» Things to do:
• 1. Name every drug that the text on urinary incontinence treatments gives as a medication to relax an overactive bladder, using generic names only.
• 2. Print the part of the text on urinary incontinence treatments from "Medications to relax" up to and including "fewer side effects.".
• 3. In the text on urinary incontinence treatments, turn the paragraph beginning "Bladder retraining can be used" into a short bulleted list that keeps its main facts.
==== Excerpted text ====
Functional electrical stimulation is a treatment that uses an electrical impulse to stimulate and strengthen the nerves and muscles of the pelvic floor. The current is applied via a probe that is temporarily inserted in the vagina or rectum. Having the probe inserted may feel uncomfortable, but this treatment should not be painful.

Bladder retraining

Bladder retraining can be used to treat urge and stress incontinence. It involves retraining your bladder so that it can hold urine for longer. Techniques may include postponement and distraction, which can help if you frequently get the urge to go. Some people benefit from having scheduled times to urinate rather than waiting for the urge to go.

People with bladder outlet obstruction can try ‘double voiding’, which involves urinating and then trying again after a few minutes to try to make sure the bladder is completely empty.

Training your bladder is a gradual process and takes time. A specialist physiotherapist or continence nurse can help develop a personalised bladder training programme for you.

Medicines for urinary incontinence

There are several medicines that can help in the treatment of different types of urinary incontinence. As always, the benefits of medications need to be weighed against the possible side effects. In the case of urinary incontinence, benefits are often modest at best, and side effects can be problematic.

Oestrogen cream or vaginal tablets may help treat stress incontinence in women who have been through menopause.

Medications to relax an overactive bladder in people with urge incontinence include oxybutynin (brand name Ditropan, Oxytrol skin patches) and tolterodine (brand name Detrusitol). Newer medicines include darifenacin (brand name Enablex) and solifenacin (brand name Vesicare) - these newer medicines may have fewer side effects.
==== Dataset content ====
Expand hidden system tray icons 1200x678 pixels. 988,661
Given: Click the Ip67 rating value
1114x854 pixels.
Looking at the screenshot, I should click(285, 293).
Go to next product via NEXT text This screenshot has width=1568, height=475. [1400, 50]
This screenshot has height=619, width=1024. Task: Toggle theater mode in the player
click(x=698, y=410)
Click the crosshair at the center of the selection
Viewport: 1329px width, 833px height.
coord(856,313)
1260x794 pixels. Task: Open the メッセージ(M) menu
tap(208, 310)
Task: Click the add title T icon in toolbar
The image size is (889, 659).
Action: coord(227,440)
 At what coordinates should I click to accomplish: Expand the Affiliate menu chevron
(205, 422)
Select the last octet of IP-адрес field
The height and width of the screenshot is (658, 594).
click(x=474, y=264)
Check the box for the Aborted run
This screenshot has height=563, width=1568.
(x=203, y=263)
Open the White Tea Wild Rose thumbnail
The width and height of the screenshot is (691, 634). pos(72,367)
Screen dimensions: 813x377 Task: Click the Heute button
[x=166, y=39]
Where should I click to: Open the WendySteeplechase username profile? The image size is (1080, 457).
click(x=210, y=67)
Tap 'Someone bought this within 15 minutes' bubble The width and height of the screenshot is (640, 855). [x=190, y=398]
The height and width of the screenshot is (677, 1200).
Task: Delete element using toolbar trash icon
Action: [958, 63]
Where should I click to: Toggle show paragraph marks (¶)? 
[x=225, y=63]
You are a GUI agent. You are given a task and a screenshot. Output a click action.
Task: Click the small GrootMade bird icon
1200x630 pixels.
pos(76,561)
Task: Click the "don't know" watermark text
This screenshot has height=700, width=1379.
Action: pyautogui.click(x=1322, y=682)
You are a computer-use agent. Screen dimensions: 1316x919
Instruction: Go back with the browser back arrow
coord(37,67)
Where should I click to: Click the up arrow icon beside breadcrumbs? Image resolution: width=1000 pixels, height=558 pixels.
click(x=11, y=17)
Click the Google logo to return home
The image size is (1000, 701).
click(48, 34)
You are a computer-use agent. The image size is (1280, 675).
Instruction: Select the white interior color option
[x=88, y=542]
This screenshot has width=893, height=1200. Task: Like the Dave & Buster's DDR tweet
====
» Task-by-task solutions:
• 1. oxybutynin, tolterodine, darifenacin, solifenacin

• 2.
Medications to relax an overactive bladder in people with urge incontinence include oxybutynin (brand name Ditropan, Oxytrol skin patches) and tolterodine (brand name Detrusitol). Newer medicines include darifenacin (brand name Enablex) and solifenacin (brand name Vesicare) - these newer medicines may have fewer side effects.

• 3.
- Treats urge and stress incontinence
- Retrains the bladder to hold urine for longer
- Techniques may include postponement and distraction, which help with frequent urges
- Some people benefit from scheduled times to urinate instead of waiting for the urge